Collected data
....
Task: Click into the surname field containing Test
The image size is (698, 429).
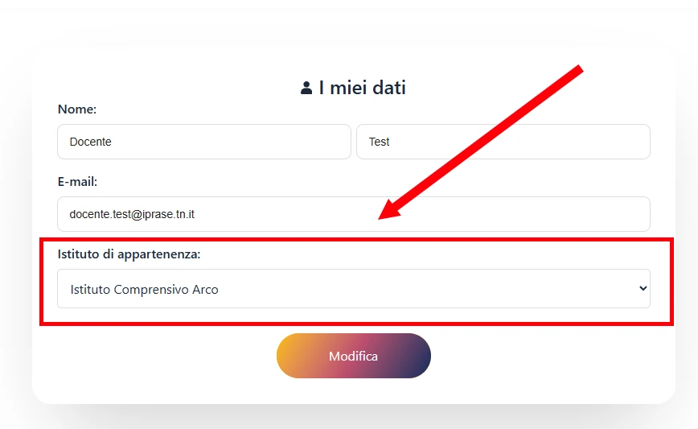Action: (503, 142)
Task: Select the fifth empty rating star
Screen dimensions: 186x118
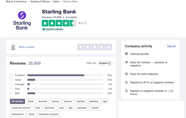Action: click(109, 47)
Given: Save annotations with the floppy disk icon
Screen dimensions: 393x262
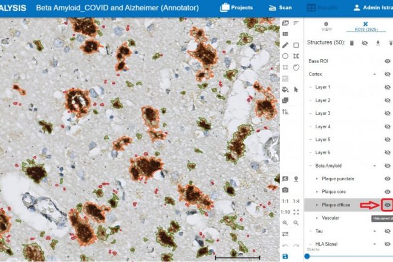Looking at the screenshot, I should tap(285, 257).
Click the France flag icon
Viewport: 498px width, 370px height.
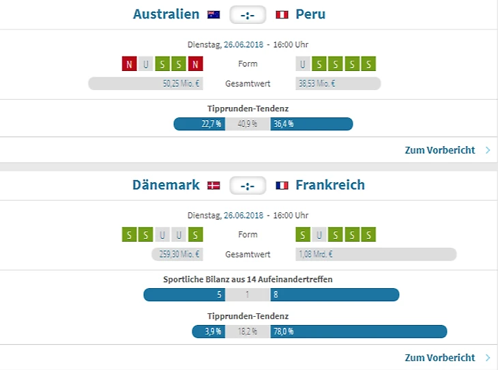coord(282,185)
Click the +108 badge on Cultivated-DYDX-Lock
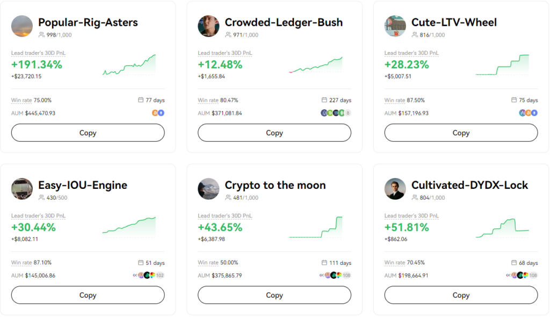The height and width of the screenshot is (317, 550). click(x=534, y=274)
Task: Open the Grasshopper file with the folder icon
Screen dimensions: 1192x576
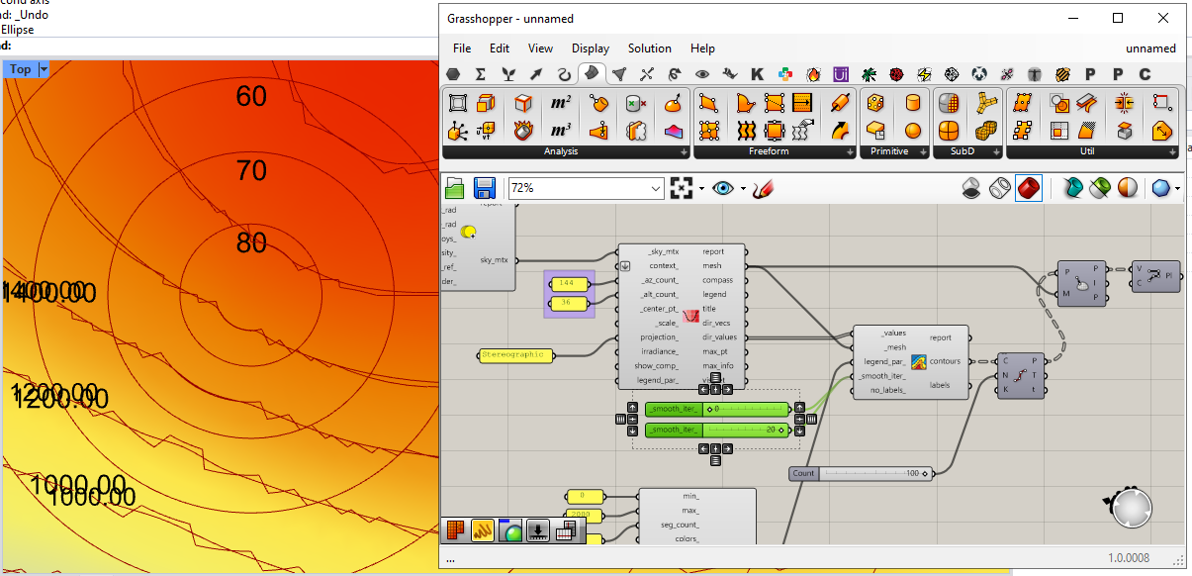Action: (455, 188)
....
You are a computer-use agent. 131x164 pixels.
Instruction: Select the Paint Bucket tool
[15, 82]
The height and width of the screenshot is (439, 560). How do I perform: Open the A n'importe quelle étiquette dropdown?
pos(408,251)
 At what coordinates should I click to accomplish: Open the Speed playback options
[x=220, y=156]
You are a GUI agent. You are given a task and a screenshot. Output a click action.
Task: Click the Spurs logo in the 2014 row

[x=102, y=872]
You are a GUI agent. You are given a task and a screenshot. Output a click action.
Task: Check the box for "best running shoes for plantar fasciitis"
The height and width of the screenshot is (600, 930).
....
What to produce: In the entries above, the lines between the one holding "Task: Click the Spurs logo in the 2014 row" and the one holding "The height and width of the screenshot is (600, 930).", inclusive, are to be printed exactly as written, and those alone.

Answer to the problem:
Task: Click the Spurs logo in the 2014 row

[x=102, y=872]
You are a GUI agent. You are given a task and a screenshot. Output a click action.
Task: Check the box for "best running shoes for plantar fasciitis"
The height and width of the screenshot is (600, 930).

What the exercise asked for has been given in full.